**DOCUMENT TEXT:**
Also note that if v1 and v2 are both less than c, their relativistic sum will be less than c. So no matter how much you try, you can never push an object above speed c. In fact, what happens, is that the closer its speed is to c, the harder and harder it becomes to increase its speed. That means that Newton's second law (Force equals mass times acceleration) is wrong. At high speeds, it takes greater force for a smaller amount of acceleration. In some sense, the mass of the object increases when it speeds up. Specifically, the "relativistic mass" of the object increases. Usually when physicists talk about mass, by default they refer to "rest mass" (the mass of an object when it isn't moving) rather than the relativistic mass. The rest mass stays constant during acceleration.
Whenever you apply force to a moving object, you are transferring energy. You are also changing the object's relativistic mass. With a bit of calculus, we can conclude that energy is relativistic mass multiplied by a factor of c2. That's where we get the equation E=mc2.

**PROVIDED MATERIAL:**

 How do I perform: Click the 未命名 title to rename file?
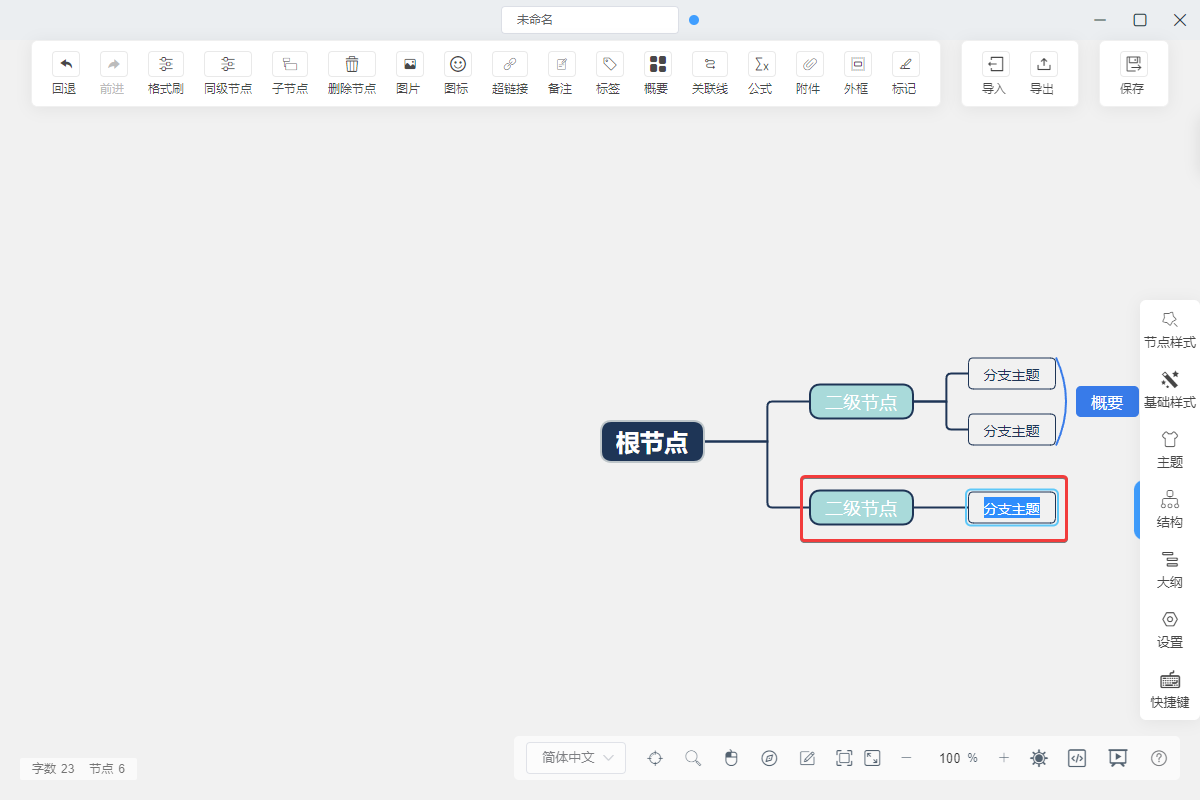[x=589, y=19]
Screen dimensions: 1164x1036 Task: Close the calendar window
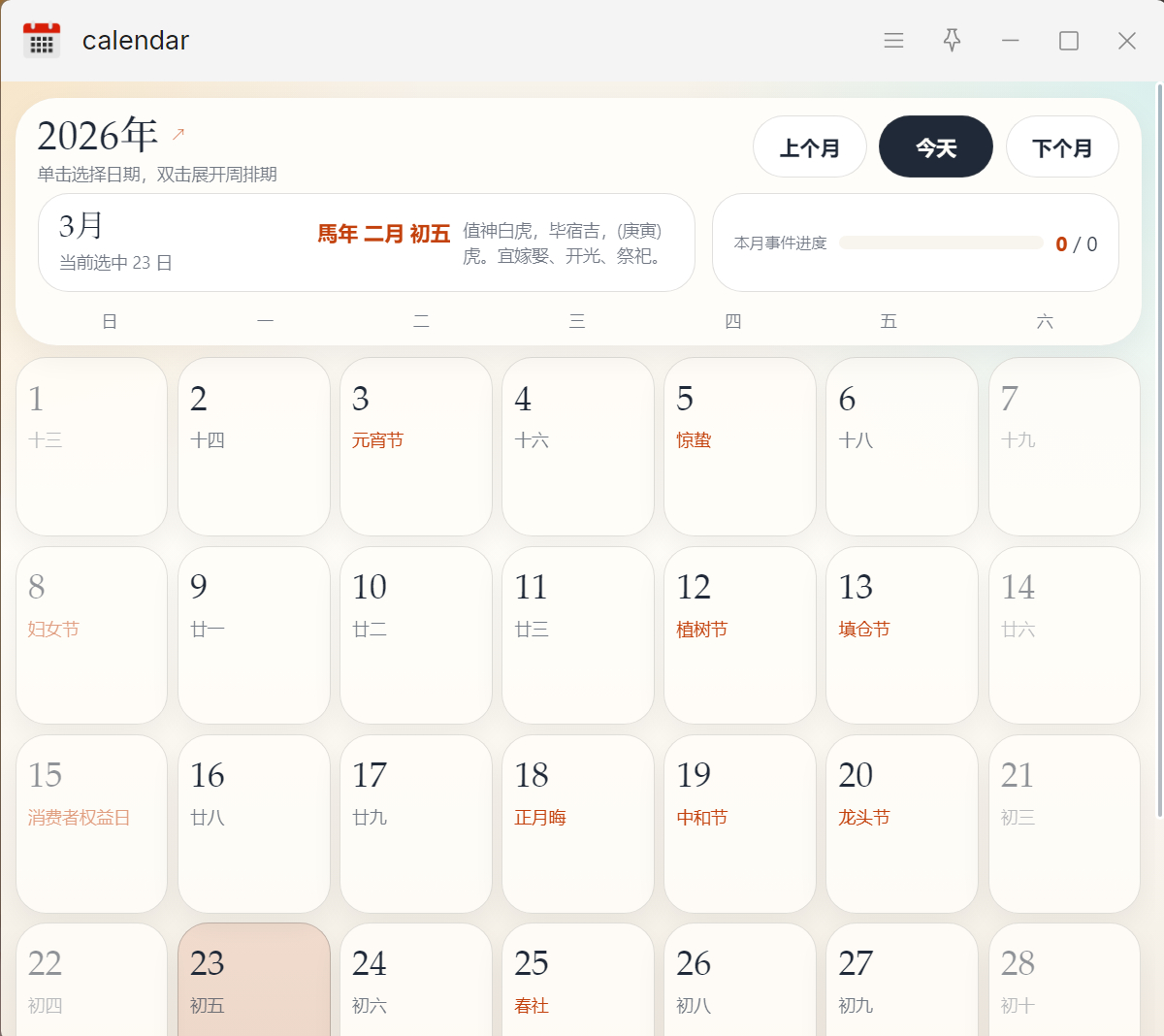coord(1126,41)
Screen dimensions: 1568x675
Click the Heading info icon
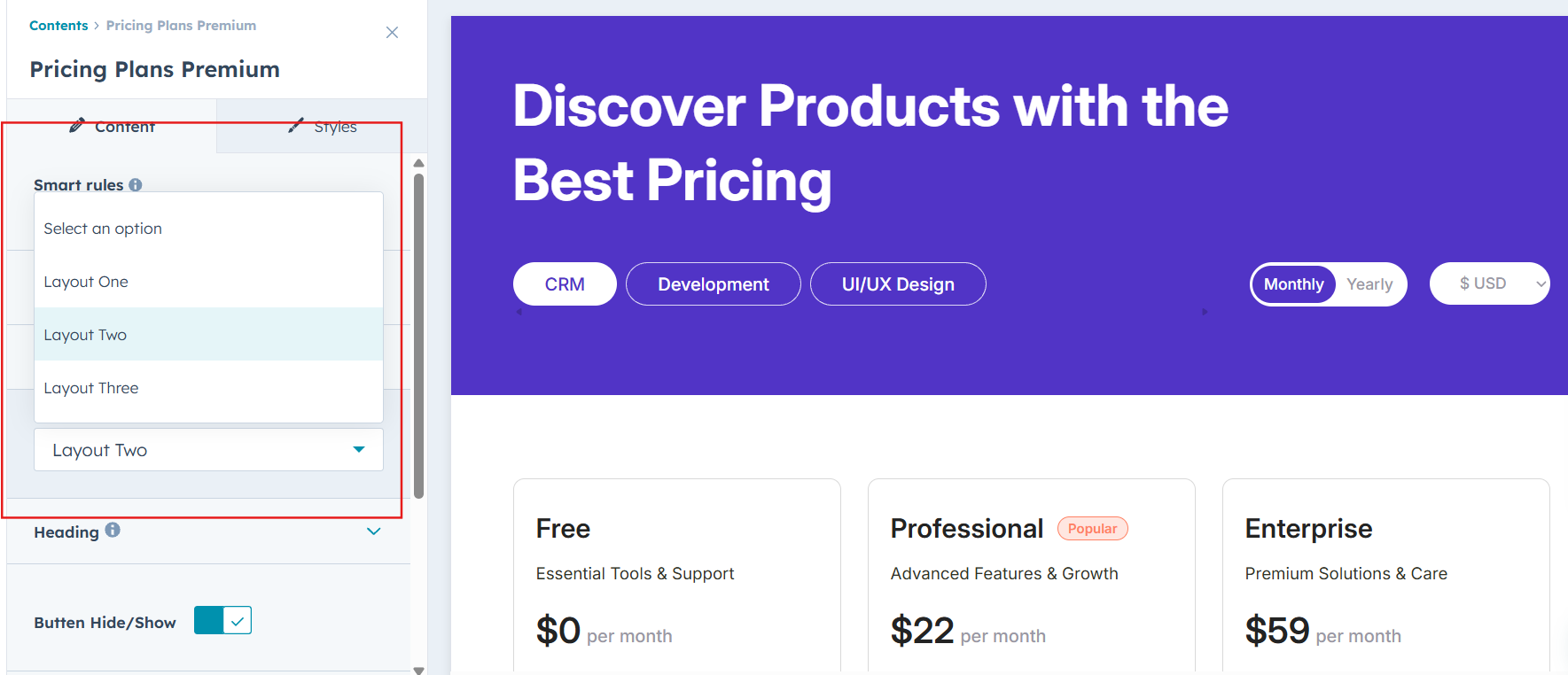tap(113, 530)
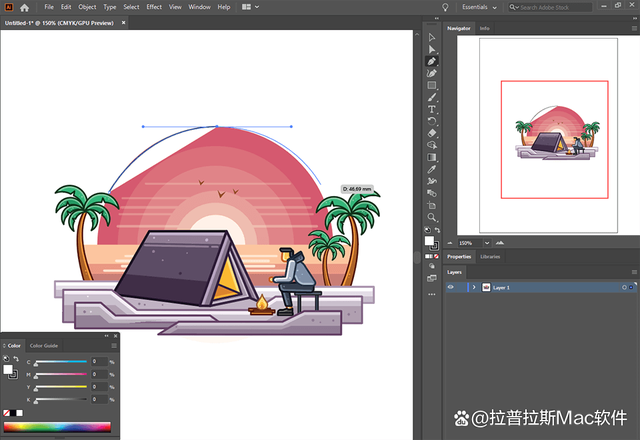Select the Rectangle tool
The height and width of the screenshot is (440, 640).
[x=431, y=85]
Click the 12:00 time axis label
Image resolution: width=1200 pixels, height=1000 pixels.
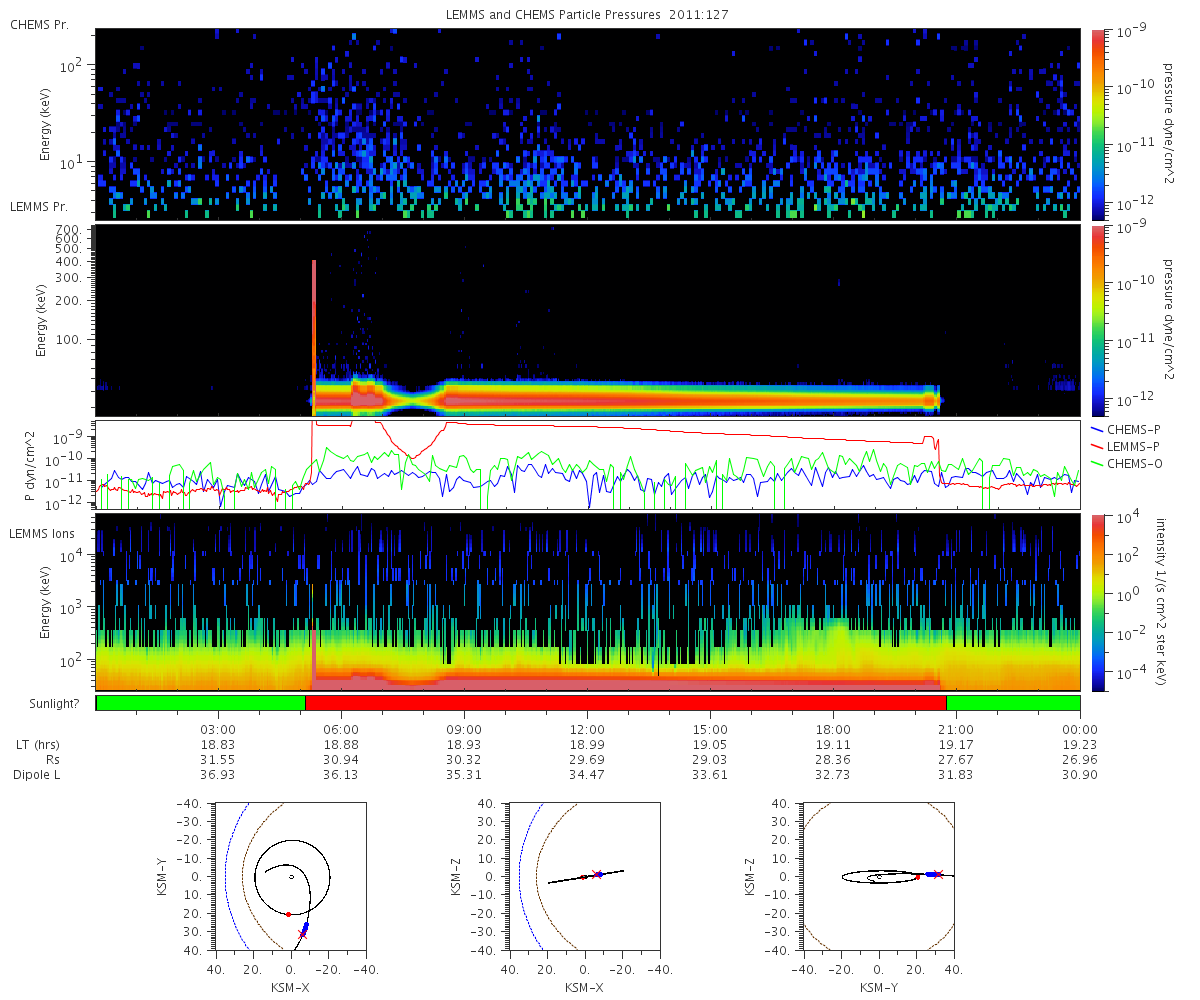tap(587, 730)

**PROBLEM 1:**
In the passage on relativity, what do physicists usually mean by default when they talk about mass?
**PROBLEM 2:**
Write out the relativity passage starting at "Also note that" and ending at "constant during acceleration.", substituting "invariant mass" for "rest mass".
**PROBLEM 3:**
How would you translate this sentence from the relativity passage into Spanish: "The rest mass stays constant during acceleration."

**TASK SOLUTION 1:**
They mean rest mass, the mass of an object when it isn't moving.

**TASK SOLUTION 2:**
Also note that if v1 and v2 are both less than c, their relativistic sum will be less than c. So no matter how much you try, you can never push an object above speed c. In fact, what happens, is that the closer its speed is to c, the harder and harder it becomes to increase its speed. That means that Newton's second law (Force equals mass times acceleration) is wrong. At high speeds, it takes greater force for a smaller amount of acceleration. In some sense, the mass of the object increases when it speeds up. Specifically, the "relativistic mass" of the object increases. Usually when physicists talk about mass, by default they refer to "invariant mass" (the mass of an object when it isn't moving) rather than the relativistic mass. The invariant mass stays constant during acceleration.

**TASK SOLUTION 3:**
La masa en reposo permanece constante durante la aceleración.